John Holland

Personal information
- Born: John Macfarlane Holland 20 December 1926 Auckland, New Zealand
- Died: 9 June 1990 (aged 63)
- Height: 1.91 m (6 ft 3 in)
- Weight: 81 kg (179 lb)
- Spouse: Valerie Eileen Holland

Sport
- Country: New Zealand
- Sport: Track and field

Achievements and titles
- National finals: 120 yd hurdles champion (1950, 1951, 1952, 1955) 220 yd hurdles champion (1951, 1952) 440 yd hurdles champion (1947, 1948, 1950, 1951, 1952)
- Personal best: 400 m hurdles: 51.9 s

Medal record
Men's athletics
Representing New Zealand
Olympic Games
| Bronze medal – third place | 1952 Helsinki | 400 metre hurdles |
Commonwealth Games
| Silver medal – second place | 1950 Auckland | 440 yards hurdles |
| Bronze medal – third place | 1950 Auckland | 4 x 440 yards relay |

= John Holland (athlete) =

New Zealand hurdler (1926–1990)

John Macfarlane "Dutch" Holland (20 December 1926 – 9 June 1990) was a New Zealand athlete who competed mainly in hurdles events. His greatest international success was in the 400 metre/440 yards hurdles.

==Early life and family==
Born in the Auckland suburb of Mount Albert on 20 December 1926, Holland was the son of Rachel Colquhoun Holland (née Elliffe) and Daniel Dealy Holland, a journalist. His sister, Joan, was the principal of St Cuthbert's College from 1969 to 1989.

==Athletics==
Holland first came to national prominence when he won the New Zealand under-19 220 yards hurdles title in 1945. He went on to win a total of 11 senior national athletics titles: the 120 yards hurdles in 1950, 1951, 1952, and 1955; the 220 yd hurdles in 1951 and 1952; and the 440 yd hurdles in 1947, 1948, 1950, 1951, and 1952. He was also the New Zealand record-holder for all three hurdles disciplines.

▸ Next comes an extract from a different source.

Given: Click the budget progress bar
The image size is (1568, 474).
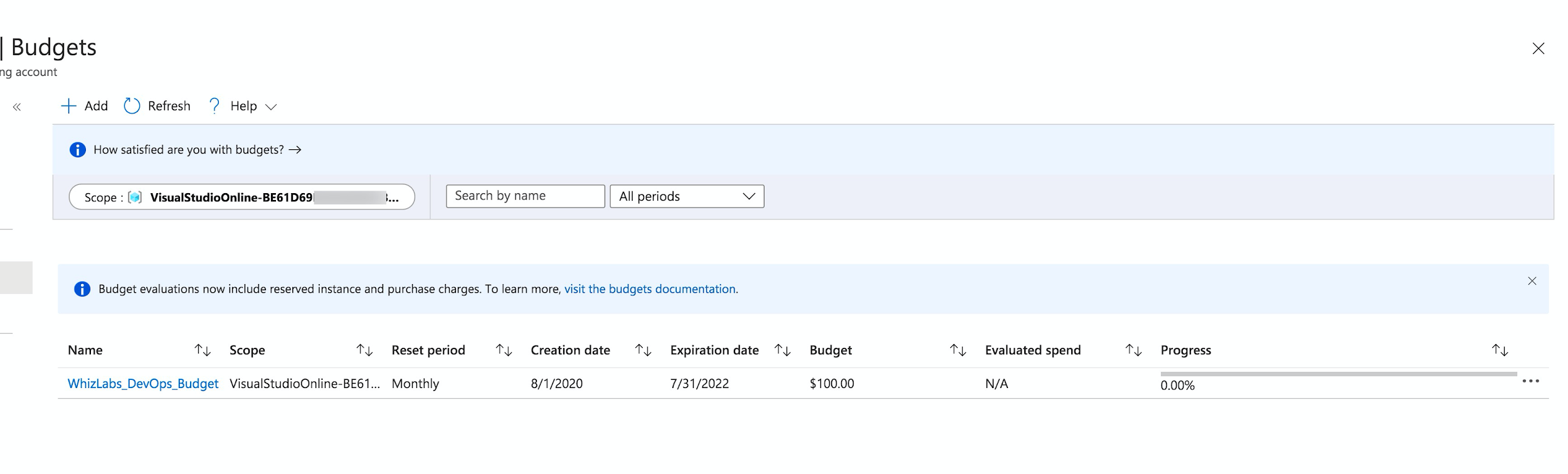Looking at the screenshot, I should (x=1338, y=374).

Competing for New Zealand in the men's 400 m hurdles at the 1948 Summer Olympics in London, Holland won his heat, but finished sixth in his semi-final and did not progress further. Four years later, at the 1952 Summer Olympics held in Helsinki, he competed in the same event, winning the bronze medal.

Holland competed at the 1950 British Empire Games held in Auckland, where he won the silver medal in the 440 yards hurdles, and a bronze medal as a member of the New Zealand 4 x 400 yards relay team with Dave Batten, Derek Steward and Jack Sutherland. He also finished fifth in the 120 yards hurdles.

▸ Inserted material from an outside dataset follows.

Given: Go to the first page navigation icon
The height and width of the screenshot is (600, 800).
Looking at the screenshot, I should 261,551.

In 1983, Holland was named the Auckland University Track Club's athlete of the century.

==Later life and death==
After a period teaching, including at Southwell School in Hamilton, Holland worked in the sales section of Shell Oil for over 25 years. He died after a long illness, survived by his wife Val and two sons.

==Honorific eponym==
Holland and his Olympic team mate, Maurice Marshall, have parallel streets, Holland Road and Marshall Street, in Hamilton named after them.